Elle va trouver goût aux arts à la littérature aux poèmes
et avec le Prince elle va retrouver l'envie de vivre tout simplement
elle qui peut marcher se déplacer, elle va apprécier la musique, le bon vin.
Clara c'est la danse. Elle va s'oublier enfin pour s'extraire d'elle-même et
regarder et penser à l'autre qui a besoin et l'autre en l'occurrence ce sera le
Prince qui cherche sa Tatiana pour partir en paix.
Page 48 … « Tout est silencieux, humide. Je traîne...
«
Page 69 ... " Les salons du Florian. Banquettes de
velours rouge. Petites tables en marbre blanc. Avec la vue sur San Marco - Il
me faut la table sous le Chinois, je demande, Le serveur a l'habitude. Il
m'accompagne... - C'est un prince qui m'a dit de venir là. Le serveur me
regarde, pas même étonné. - Qu'est-ce que vous prenez ? - Un chocolat. Le temps
passe. Vide, silencieux. Feutré. Dehors, le ciel devient plus sombre, presque
noir. Par contraste, la pierre vire au rose.
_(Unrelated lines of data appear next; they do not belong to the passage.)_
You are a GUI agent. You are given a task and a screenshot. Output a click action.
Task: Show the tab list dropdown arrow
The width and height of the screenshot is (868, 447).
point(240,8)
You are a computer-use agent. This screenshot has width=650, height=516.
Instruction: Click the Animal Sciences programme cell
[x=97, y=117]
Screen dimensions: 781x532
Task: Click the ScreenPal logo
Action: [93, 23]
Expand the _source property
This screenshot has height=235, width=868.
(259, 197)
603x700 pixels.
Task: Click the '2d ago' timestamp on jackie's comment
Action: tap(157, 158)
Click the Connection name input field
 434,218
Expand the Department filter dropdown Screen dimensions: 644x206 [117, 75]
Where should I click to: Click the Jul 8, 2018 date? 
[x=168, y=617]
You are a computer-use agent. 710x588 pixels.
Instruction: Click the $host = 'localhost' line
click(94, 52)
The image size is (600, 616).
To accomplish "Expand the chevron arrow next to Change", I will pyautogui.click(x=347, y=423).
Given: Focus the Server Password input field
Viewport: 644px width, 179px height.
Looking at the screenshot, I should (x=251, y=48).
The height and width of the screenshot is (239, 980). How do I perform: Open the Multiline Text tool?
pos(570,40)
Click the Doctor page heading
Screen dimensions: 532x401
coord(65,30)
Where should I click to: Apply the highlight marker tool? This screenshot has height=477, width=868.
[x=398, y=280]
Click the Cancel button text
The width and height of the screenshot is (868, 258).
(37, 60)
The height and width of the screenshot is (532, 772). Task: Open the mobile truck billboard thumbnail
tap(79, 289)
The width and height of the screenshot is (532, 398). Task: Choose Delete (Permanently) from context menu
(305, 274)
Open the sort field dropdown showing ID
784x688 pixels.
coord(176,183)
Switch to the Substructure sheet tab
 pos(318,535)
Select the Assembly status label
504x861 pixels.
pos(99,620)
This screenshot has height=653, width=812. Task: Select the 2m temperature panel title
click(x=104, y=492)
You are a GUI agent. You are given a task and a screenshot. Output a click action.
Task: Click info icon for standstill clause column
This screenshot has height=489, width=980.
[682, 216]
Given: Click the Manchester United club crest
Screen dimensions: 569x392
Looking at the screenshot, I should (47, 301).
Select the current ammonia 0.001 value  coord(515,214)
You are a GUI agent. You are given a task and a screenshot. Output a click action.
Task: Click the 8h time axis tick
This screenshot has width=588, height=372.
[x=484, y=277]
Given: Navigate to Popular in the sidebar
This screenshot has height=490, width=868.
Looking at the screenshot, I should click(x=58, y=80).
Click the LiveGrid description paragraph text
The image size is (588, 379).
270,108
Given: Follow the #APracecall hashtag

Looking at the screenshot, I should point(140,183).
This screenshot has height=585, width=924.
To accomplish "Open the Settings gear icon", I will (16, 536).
Sur la place, les premières gouttes.
Des parapluies s'ouvrent "...
En avançant dans ma lecture je me dis que décidément Claudie Gallay doit-être une femme très sensuelle même si cette sensualité est toute en retenue c'est ce qui fait la force de son écriture. Elle sait faire apprécier les moindre petites choses de la vie de tous les jours. La solitude est décortiquée, la rencontre est décortiquée, la découverte est décortiquée. C'est vraiment un roman d'atmosphère comme souligné au verso du livre. Cette attraction presque animale envers cet homme, l'odeur du chocolat chaud, les clapotis de l'eau, les remous de la vase et ses odeurs nauséabondes parfois, les parfums de femmes, le silence feutré de l'hiver sous les flocons de neige qu'elle avale en levant la tête en ouvrant grand la bouche, surprise qu'elle est de retrouver ce geste enfantin, la douceur du chat, ses ronronnements, ses frôlements, le bruit des pigeons qui grattent les murs, l'odeur des livres en cuir et de leur poussière, l'odeur de la vase, l'odeur de colle chez Luigi, les bruits aussi les bruits de la pension, les bruits d'amour de ses voisins de chambre, les ombres et les lumières sur l'eau, dans les venelles, sur les ponts, ces lumières qui varient selon les heures et ces ombres qui apparaissent et disparaissent.
Ce livre est un poème.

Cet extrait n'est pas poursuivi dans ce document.